Nephrogenic systemic fibrosis (NSF), previously known as nephrogenic fibrosing dermopathy, is a progressive, fibrotic thickening of the skin, beginning on the lower extremities. As the disease progresses, joint contractures may occur, limiting mobility and ultimately disabling the patient. The pathogenesis of NSF seems to relate to oxidative tissue damage from free gadolinium ions in patients, typically those with renal failure, who undergo MRI contrast imaging studies; the risk is increased with progressive degrees of renal insufficiency, which lead to a longer tissue half-life of gadolinium, and is higher in patients who receive less-stable gadolinium chelates. Unfortunately, treatment options for NSF are limited. Patients should undergo physical therapy to limit loss of movement and avoid additional exposure to gadolinium. Pharmacologic therapy with immunosuppressives, thalidomide, and phototherapy has only a modest effect. Treatment with imatinib has shown some promising results in case series, though large randomized controlled trials have not been conducted.

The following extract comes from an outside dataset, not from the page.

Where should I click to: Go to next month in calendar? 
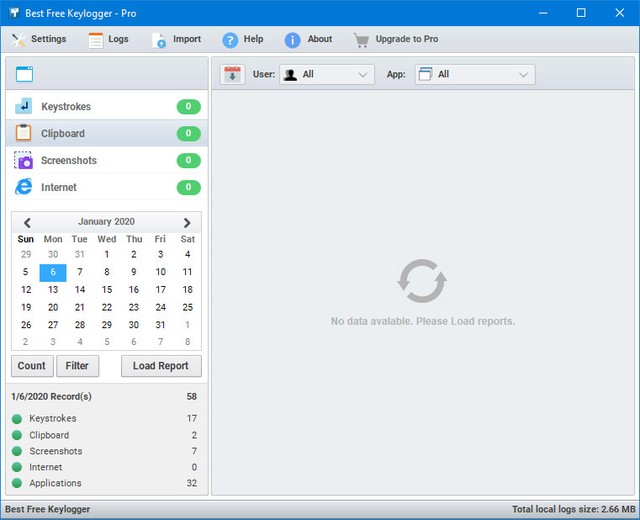pyautogui.click(x=186, y=223)
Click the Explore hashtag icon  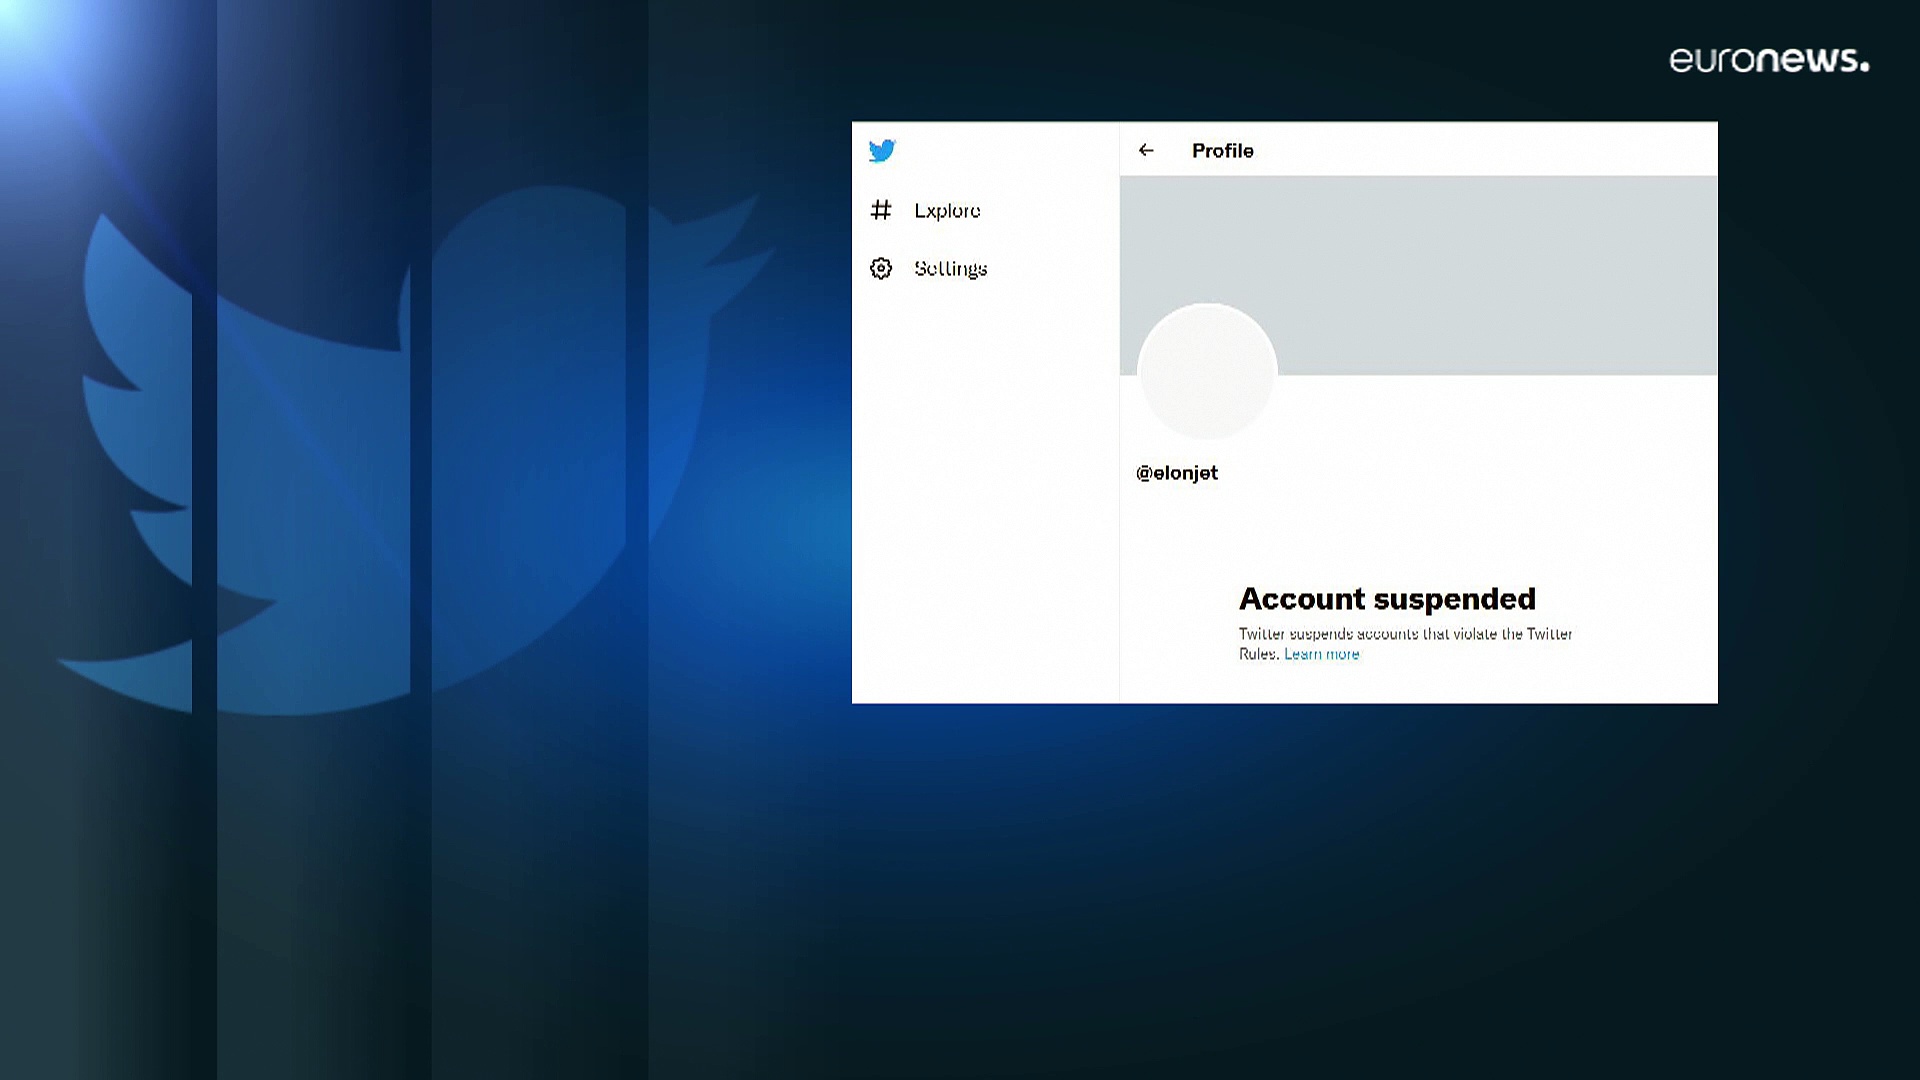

Calciphylaxis is a serious, potentially lethal condition that affects 1–4% of patients with end-stage renal disease (ESRD) on dialysis. Calciphylaxis can also occur in other settings, including coumadin use and primary hyperparathyroidism. It is a cutaneous vasculopathy characterized by arterial wall calcification and proliferation with subsequent fibrosis and thrombosis. The overlying skin develops progressive ischemia, with resultant severe pain and necrosis (Figure 147-10B). The pathophysiology is likely multifactorial, but may be related to prolonged hyperphosphatemia from secondary or tertiary hyperparathyroidism.

Clinically, calciphylaxis manifests as red to violaceous plaques that progress to nodules and deep, necrotic ulcers. Lesions may have an overlying eschar and appear stellate, or star-shaped, outlining the area of vascular compromise. There may be associated livedo racemosa or retiform purpura, a patchy, net-like pattern of violaceous erythema on the skin. There is a predilection for the thighs, abdomen, breasts, and other areas with a thick layer of adipose tissue. Women who are obese or who have type 2 diabetes are at increased risk.

Calciphylaxis can be rapidly progressive and potentially fatal, requiring prompt recognition and treatment. A skin biopsy should be performed for confirmation of diagnosis. Treatment options are limited (Table 147-5). Therapies aim to mitigate hyperparathyroidism and the attendant hypercalcemia and hyperphosphatemia. The severe pain associated with tissue ischemia must be addressed. Complications are common, including infection and poor wound healing due to chronic ischemia. Overall, the prognosis is poor, with a mortality rate of up to 85% following diagnosis. Proximal lesions have a higher mortality. The major cause of mortality in patients with calciphylaxis is sepsis from wound infections, indicating a crucial need for meticulous wound care.